→ 本文抜粋
#####

土間2帖の内、半分の1帖分をフローリングに。
靴を履かずとも靴を取りに行けるようになるが、収納が半減してしまう…とK妻さん。
ふむふむ…確かにコレなら廊下からそのままSCLに入って靴を選ぶことができるけど…そのために貴重な土間収納が半減ってのはもったいない。
続いてトイレの悩みは…
↑トイレドアを開けた時、廊下や洗面から出てすぐの所なので危険、不安がある。
そこで引戸を希望したら↓これはどうか?と提案された…
↑引き戸になったけど、トイレは横向きに。
トイレ専用廊下を作るために床面積が増。
「玄関」と隣り合う「自転車置場」の幅が狭くなり、曲がりこんだ廊下も気になる…と。
ふむふむ…確かに、トイレに行くだけの廊下を作るために、
せっかく広めにしていた玄関、
横の屋根付き自転車置場が
廊下90㎝確保のためそれぞれ巾45㎝ずつ狭くなるのは非常にもったいない。
だったら…こんな風にするのはどう?
…っと、その前に、「SCLにある2カ所の引戸」必須ですか?と。
間取り相談あるあるなんだけど…
SCLには、「もれなく付いてきます」といわんばかりに「扉」が計画されている。
扉不要とは言わないけど…
絶対必須なの?
無くした場合のイメージをしてみて、中止を検討するのもアリじゃない?
と私は常々思うワケでして。
なぜそう思うのか?

#####

→ 提供情報
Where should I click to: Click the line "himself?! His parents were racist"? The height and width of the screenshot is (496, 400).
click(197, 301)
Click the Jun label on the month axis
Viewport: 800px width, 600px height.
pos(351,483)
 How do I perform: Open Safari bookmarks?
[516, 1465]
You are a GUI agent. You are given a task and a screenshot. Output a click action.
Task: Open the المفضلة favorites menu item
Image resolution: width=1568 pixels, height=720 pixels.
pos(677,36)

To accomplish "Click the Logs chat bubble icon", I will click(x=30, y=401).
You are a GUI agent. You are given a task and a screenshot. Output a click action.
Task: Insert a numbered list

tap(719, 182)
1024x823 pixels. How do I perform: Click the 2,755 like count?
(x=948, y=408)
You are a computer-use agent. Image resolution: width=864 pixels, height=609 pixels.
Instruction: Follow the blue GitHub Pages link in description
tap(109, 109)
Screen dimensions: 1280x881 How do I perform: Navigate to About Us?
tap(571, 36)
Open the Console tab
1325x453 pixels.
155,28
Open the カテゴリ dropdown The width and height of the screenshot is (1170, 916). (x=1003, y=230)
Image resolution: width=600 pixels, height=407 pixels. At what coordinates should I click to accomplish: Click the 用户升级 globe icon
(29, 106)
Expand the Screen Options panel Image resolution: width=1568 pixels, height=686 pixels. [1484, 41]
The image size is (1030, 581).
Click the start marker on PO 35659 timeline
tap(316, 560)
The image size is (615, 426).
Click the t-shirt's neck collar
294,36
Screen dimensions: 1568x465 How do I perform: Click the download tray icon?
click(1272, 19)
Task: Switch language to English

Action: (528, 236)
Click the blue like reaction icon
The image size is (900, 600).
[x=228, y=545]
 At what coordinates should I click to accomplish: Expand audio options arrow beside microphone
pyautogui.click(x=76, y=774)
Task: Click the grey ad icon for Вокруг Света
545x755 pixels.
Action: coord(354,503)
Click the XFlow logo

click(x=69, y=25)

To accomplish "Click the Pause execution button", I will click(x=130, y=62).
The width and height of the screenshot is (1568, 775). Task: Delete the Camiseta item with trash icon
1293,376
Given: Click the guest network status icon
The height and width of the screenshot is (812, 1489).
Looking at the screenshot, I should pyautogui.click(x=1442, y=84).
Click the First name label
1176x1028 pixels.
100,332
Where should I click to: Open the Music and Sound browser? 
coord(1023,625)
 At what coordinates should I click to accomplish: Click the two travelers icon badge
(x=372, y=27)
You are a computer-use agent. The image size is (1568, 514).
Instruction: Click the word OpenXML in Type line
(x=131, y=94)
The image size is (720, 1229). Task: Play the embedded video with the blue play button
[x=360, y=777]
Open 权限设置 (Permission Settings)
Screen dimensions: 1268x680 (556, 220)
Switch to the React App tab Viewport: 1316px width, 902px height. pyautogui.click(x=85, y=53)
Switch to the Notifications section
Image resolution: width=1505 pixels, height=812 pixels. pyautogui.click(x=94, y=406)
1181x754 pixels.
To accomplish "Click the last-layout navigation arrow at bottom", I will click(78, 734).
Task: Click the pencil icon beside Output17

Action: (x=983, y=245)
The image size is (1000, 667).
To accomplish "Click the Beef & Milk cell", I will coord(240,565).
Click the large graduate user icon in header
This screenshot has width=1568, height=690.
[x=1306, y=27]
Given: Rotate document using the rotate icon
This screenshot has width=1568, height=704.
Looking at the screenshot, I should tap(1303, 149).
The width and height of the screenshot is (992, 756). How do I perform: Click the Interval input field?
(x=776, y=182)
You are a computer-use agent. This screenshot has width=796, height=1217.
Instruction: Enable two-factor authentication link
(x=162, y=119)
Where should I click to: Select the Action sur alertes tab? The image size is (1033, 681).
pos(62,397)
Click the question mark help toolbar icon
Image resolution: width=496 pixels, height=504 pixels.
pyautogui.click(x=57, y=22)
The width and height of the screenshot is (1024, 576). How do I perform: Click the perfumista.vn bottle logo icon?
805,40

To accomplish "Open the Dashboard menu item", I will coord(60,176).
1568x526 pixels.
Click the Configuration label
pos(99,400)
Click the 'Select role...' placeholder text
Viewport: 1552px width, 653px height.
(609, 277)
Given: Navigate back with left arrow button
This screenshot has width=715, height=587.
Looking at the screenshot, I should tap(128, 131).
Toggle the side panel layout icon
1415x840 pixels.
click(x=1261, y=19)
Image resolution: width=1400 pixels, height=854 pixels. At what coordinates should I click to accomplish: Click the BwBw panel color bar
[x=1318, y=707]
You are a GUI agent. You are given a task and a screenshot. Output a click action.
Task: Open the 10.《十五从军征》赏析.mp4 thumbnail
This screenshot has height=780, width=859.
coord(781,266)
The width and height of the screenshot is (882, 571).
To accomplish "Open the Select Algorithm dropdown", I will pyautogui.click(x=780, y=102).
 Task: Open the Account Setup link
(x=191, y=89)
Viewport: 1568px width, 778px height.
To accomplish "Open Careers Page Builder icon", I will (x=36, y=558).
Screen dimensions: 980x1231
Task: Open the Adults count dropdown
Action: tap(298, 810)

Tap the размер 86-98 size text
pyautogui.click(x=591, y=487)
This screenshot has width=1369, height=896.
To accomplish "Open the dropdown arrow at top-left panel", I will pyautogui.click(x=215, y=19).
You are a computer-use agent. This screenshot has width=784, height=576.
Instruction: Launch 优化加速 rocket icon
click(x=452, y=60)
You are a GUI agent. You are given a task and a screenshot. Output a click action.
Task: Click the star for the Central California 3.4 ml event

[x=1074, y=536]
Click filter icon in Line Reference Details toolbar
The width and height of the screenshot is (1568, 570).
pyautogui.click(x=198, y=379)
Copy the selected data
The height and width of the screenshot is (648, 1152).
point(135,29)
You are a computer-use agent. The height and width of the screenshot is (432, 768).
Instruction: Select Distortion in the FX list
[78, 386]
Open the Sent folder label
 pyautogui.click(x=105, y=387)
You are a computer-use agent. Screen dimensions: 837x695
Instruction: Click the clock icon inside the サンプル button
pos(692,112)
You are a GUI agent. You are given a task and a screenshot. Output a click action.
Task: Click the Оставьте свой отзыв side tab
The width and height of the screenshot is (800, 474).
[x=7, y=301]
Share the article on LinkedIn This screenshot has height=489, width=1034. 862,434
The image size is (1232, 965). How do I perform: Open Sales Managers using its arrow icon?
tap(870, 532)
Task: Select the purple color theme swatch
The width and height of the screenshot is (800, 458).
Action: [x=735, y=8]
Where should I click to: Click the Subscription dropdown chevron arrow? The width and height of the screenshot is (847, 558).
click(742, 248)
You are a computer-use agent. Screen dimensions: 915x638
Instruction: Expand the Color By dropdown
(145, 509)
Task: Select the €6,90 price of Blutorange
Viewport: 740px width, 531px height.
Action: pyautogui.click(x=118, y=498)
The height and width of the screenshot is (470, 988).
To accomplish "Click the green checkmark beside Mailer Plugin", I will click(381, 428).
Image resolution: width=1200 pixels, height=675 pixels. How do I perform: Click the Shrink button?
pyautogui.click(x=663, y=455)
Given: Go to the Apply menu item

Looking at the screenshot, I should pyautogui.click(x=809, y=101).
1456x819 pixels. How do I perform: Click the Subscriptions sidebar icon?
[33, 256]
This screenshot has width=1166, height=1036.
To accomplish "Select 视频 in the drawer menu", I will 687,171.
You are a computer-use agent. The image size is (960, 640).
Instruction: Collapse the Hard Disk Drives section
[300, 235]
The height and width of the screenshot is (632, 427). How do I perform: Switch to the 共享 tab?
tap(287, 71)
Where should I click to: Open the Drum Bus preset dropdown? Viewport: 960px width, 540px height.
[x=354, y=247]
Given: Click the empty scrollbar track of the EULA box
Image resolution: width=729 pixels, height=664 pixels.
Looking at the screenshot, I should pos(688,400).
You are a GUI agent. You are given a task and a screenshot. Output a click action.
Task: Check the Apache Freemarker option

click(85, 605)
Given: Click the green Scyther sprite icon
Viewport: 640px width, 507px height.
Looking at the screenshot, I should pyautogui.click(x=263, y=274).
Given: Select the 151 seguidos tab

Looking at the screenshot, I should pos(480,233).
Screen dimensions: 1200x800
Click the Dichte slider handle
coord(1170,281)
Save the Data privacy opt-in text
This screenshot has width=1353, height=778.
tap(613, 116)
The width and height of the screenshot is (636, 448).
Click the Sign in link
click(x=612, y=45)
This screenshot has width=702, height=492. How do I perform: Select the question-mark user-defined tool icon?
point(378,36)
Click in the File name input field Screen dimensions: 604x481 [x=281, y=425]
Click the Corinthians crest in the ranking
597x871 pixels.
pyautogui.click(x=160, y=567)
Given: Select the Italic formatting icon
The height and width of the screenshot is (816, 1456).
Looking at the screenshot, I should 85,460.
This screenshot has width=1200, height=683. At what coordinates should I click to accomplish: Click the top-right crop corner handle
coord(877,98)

#####

→ 練習問題
1: 本文のうち「ふむふむ…確かにコレなら」で始まる段落を、要点を保ったまま箇条書きに改めてください。
2: 本文に基づき、次の問いに答えてください。
(a) 土間2帖のうち、フローリングにするのは何帖分ですか。
(b) トイレ専用廊下のために確保する廊下の幅は何cmですか。
(c) その廊下を確保するため、玄関と自転車置場はそれぞれ何cm狭くなりますか。
3: 次の記述が本文の内容と合っているかどうかを判断し、根拠となる本文の語句をそのまま引用してください。
(a) 土間の半分をフローリングにすると、収納が半減する。
(b) 引戸を採用した提案では、トイレの向きは元のままである。
(c) 筆者は、SCLの扉は不要であると断言している。

→ 問題の解答
1:
- 廊下から直接SCLに入り、靴を選ぶことができる。
- しかし、そのために貴重な土間収納が半減するのはもったいない。

2:
(a) 1帖分
(b) 90㎝
(c) 45㎝ずつ

3:
(a) はい。「収納が半減してしまう」
(b) いいえ。「引き戸になったけど、トイレは横向きに。」
(c) いいえ。「扉不要とは言わないけど…」